For whatever it may be worth, here's what I do, and what I recommend that other Investors do. Although some may not be interested in acquiring “holders (property to be owned for a longer period of time).” I see holding as an opportunity to earn potentially larger profits in the future, versus picking up the quick-flip money now; though this is not by any means, to discourage the latter when doing so is possible.
First of all, agree to have the current owner place the property in a title-holding trust in his/her own names for a few years. The trust will continue then until you can either — 1) sell the property and pay off the loan, or until 2) you can refinance it in your own name and hang onto the property.
This way, the seller needn't “trust you,” or take chances on passing title to you. Neither do they have to take any chances with your personal problems that could result in getting liens, suits, judgements, BKS (or your OWN martial dispute actions) against the property. Essentially the seller gives you, say, a 90%:10% ownership (beneficiary interest in the trust), and agree that when you dispose of the property in 2-3 years, that they will relinquish their ten percent at that time. This agreement to forfeit is made as consideration for your prompt payment record and strict adherence to all contract provisions throughout the term of the agreement. The 10% interest helps in protecting against a due-on-sale violation (the DOS may not be a big deal to most Investors; but it makes a seller much more comfortable. And so long as some beneficiary interest in held, and no more than 50% of the voting rights within the trust are relinquished, neither will there be property tax increases, or compromises of federal or state income tax regulations.
The beneficiary agreement between you and the seller specifies that upon your disposition or refinance of the property, the seller will be paid all of their beginning equity. This way the seller saves a bundle in real estate commission, sells the house for full price, and they earn a lot more than they ever could otherwise
Now… after you've gotten the seller's agreement to proceed, if you'd like to have someone else cover all the costs and expenses, consider this: Get an agreement to be able to assign a portion of your beneficiary interest to another, then run an ad in the newspaper that says something like:
No Down, No Bank Qualifying. As Little as 2-3 Pmts and Closing Costs Can Move You In. Call About Incredible Trust Property Opportunity”

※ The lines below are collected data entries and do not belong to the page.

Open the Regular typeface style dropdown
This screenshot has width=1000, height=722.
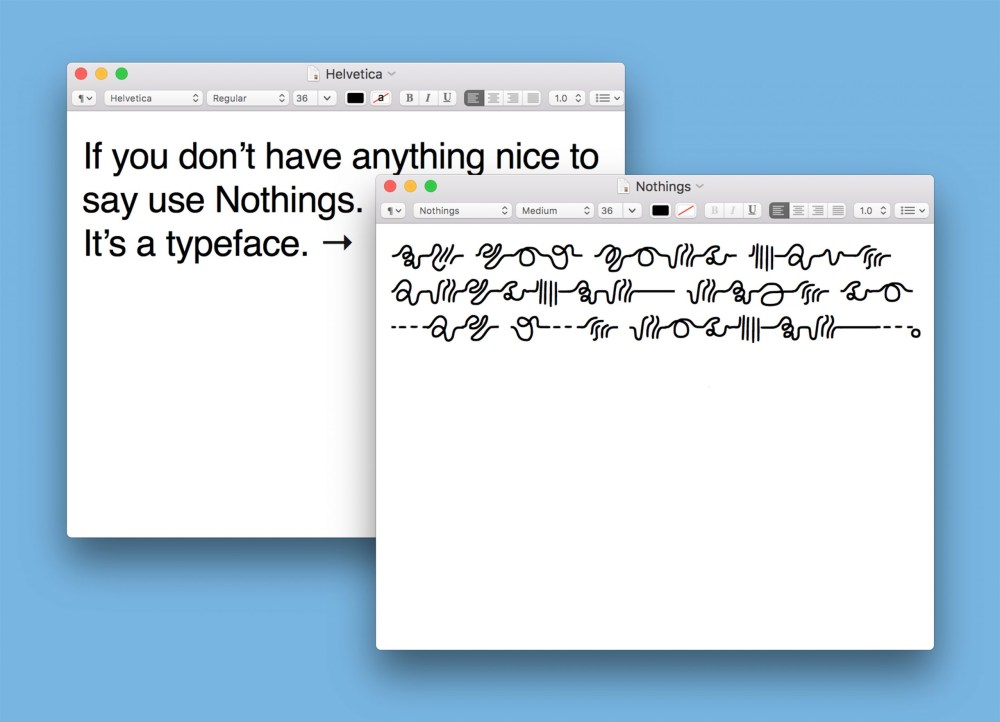(247, 98)
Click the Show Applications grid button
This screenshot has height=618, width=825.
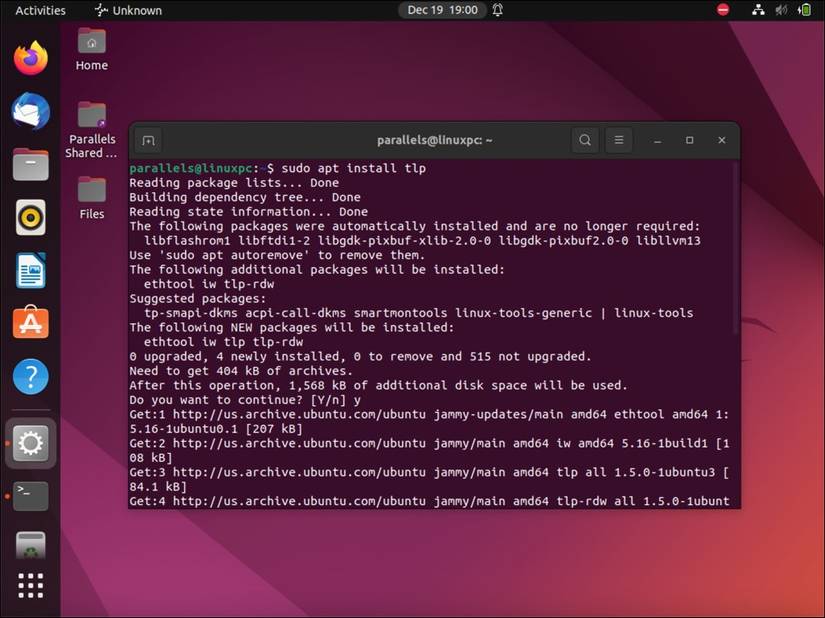(x=30, y=587)
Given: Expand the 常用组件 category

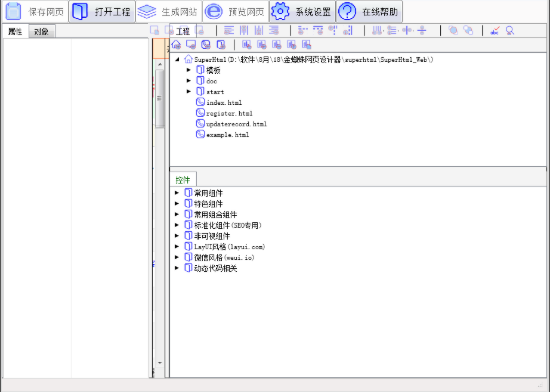Looking at the screenshot, I should [x=177, y=193].
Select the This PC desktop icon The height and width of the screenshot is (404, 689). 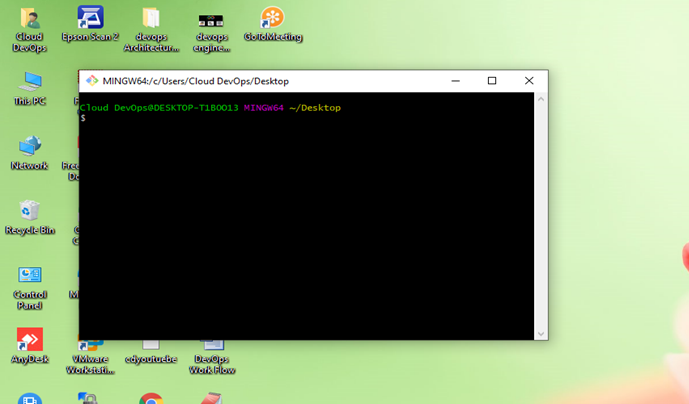coord(30,82)
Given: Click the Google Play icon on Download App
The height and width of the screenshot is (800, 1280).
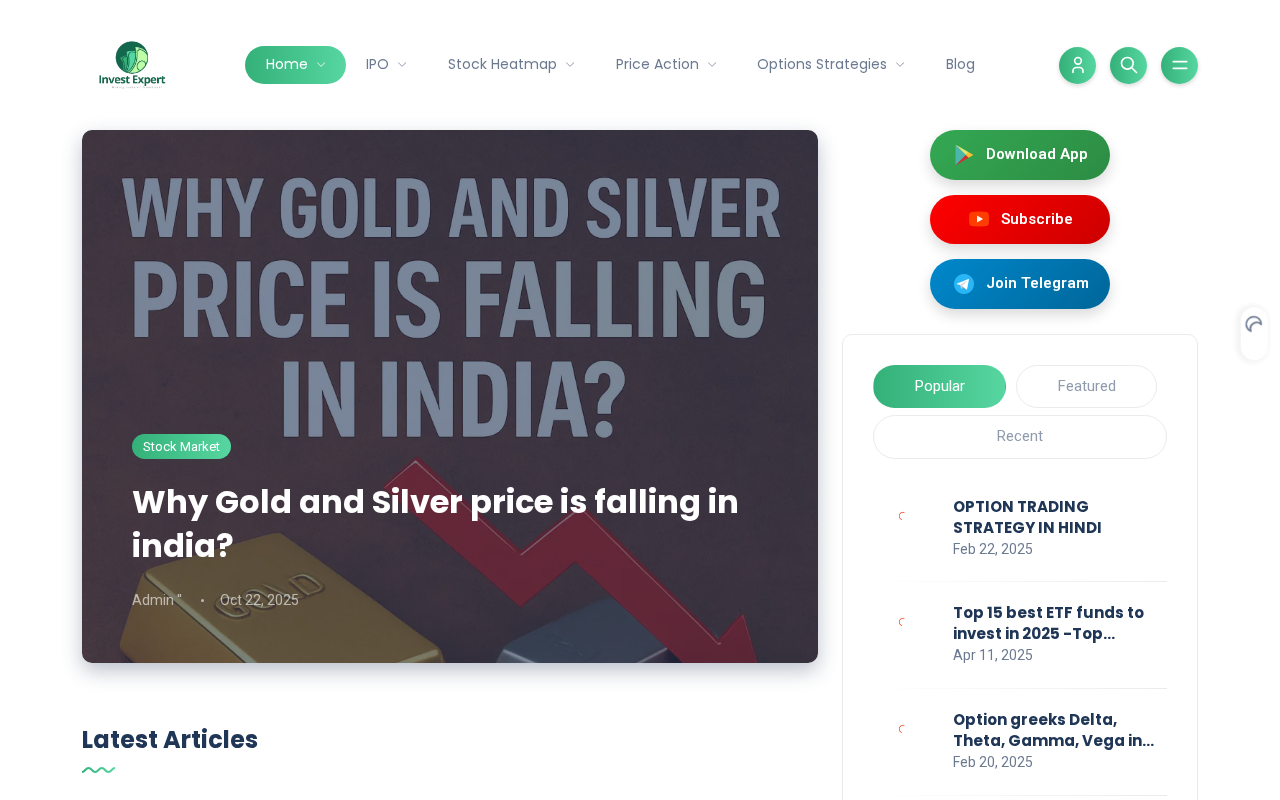Looking at the screenshot, I should (x=963, y=155).
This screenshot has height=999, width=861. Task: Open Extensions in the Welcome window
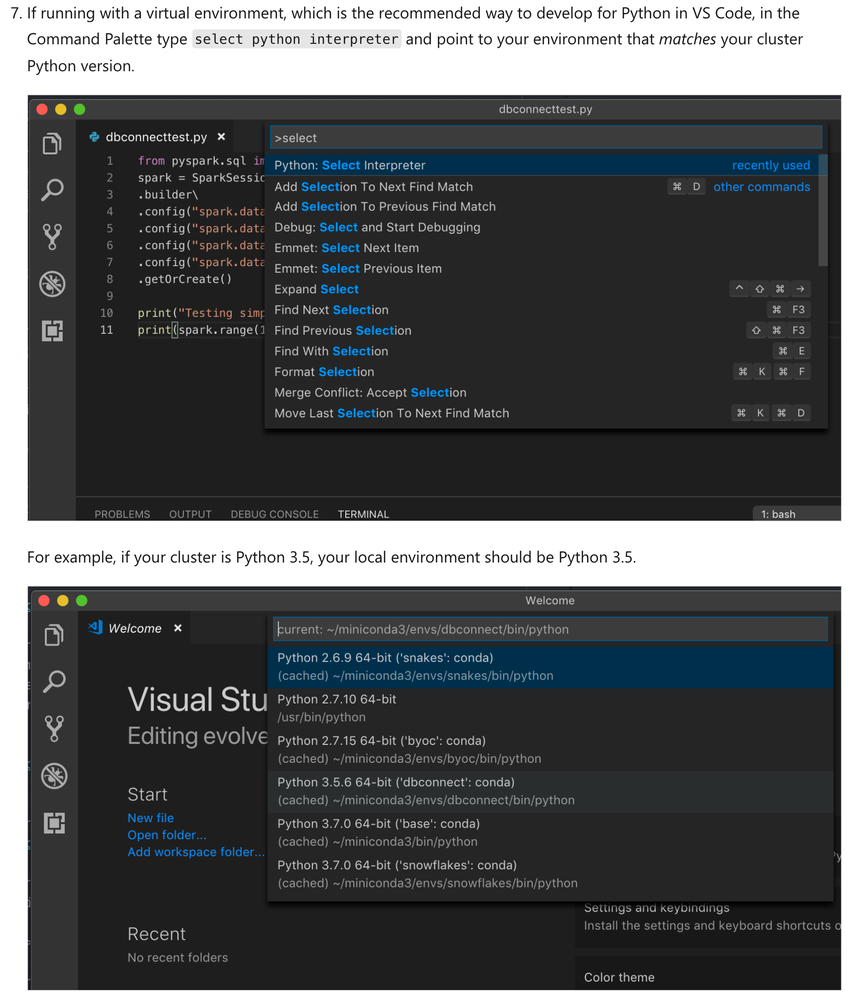(52, 822)
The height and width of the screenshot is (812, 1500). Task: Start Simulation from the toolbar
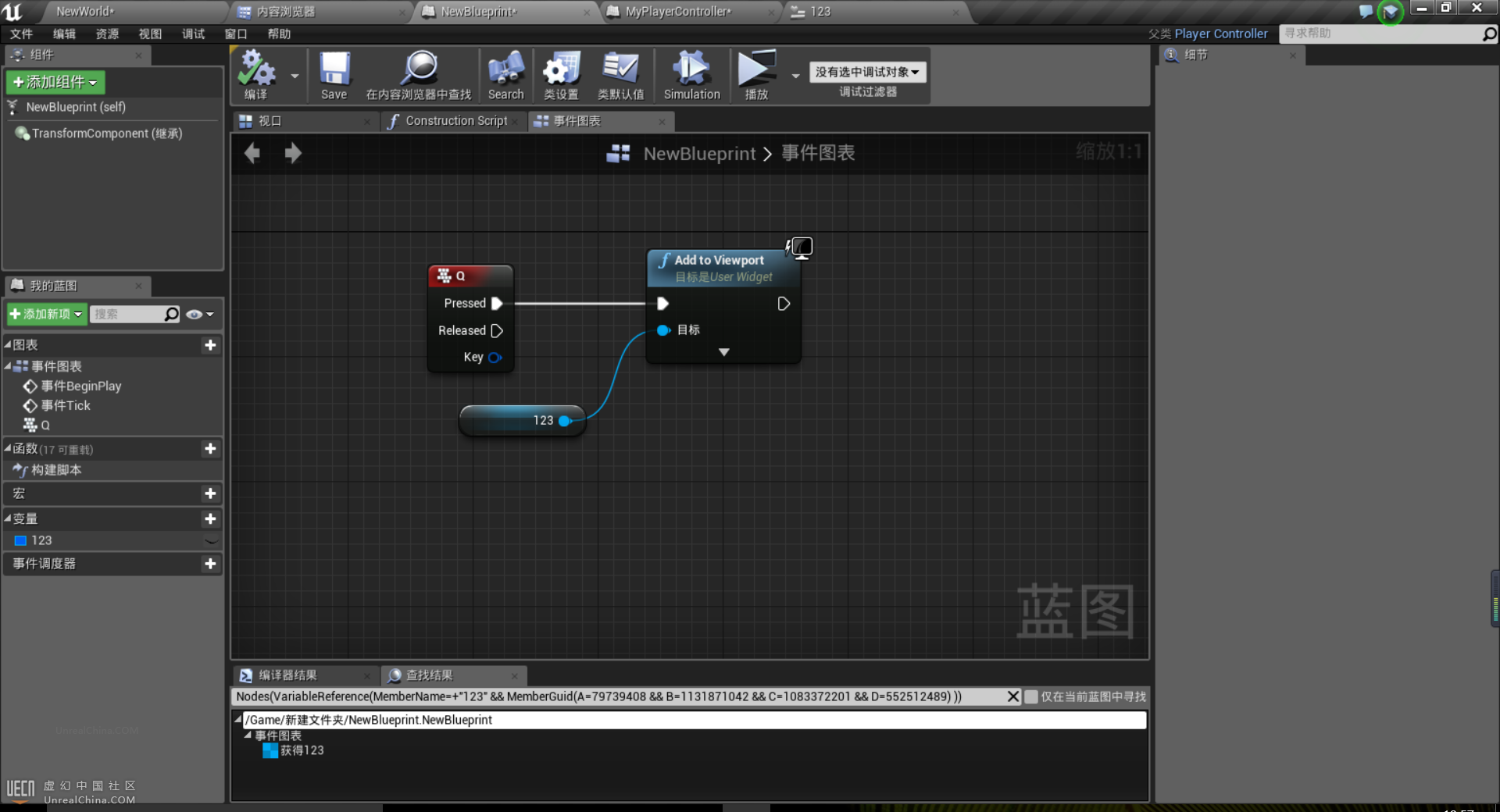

Then when the prospects call (and they will… in large numbers), you say this (exactly this):
“Yes, I have this house that is currently in a land trust: and what I'm looking for is someone who can afford the payments and the closing costs, to basically just ‘give it to. [Pause] The only thing I want out of it personally, is your agreement to either sell it, or refinance in your own name in a couple years. And, of course, if there's been any appreciation over that period of time, I'd like to just split it with you.”
Now… think about it… if you've done all of this haven't you, in effect purchased a property with NO (or minimal) Down, NO lender qualifying; and NO payments, NO maintenance, NO repair, NO upkeep and NO landlording headaches, NO constructive notice of the transfer, and NO Due on Sale violation? In fact, haven't you just acquired clear, unobstructed profit potential while someone else pays all the bills?
Note especially in this scenario, that whatever you may give up in “Future Appreciation” to a Resident Co-Beneficiary over the next couple years, will more than likely be more than made-up-for by your having avoided all Negative Cash-Flow, Maintenance Costs, Management Expense, Vacancies, and those myriad other landlord annoyances. And perhaps even more importantly (to some of us), there are no restrictions in how many properties we can own or manage this way. Do you supposed if you owned a hundred income properties this way–with no expenses, management costs or mortgages in your name (or negative cash flows)–that you'd have any trouble getting a loan?
I personally have acquired dozens of properties this way (including my own residence), and have yet to have paid on closing costs or monthly expenses. This doesn't, of course, include the payments on my own home: a $375K house in a nice gated and guarded community, that I acquired recently with No Down, No Bank Loan, and closing costs of less than $2,000, with $75,000 equity…and which now is on the market for $530,000..
In any of my own “income properties,” should the resident co-beneficiary default, I need simply remove them (very easy under a co-tenant land trust arrangement), and replace them with somebody else, charging anther few thousand dollars in the process. We have some clients who've had as many as three defaults in the same trust property, and they've each made 5-10K additional bucks, each time they do a “Beneficiary Substitution.”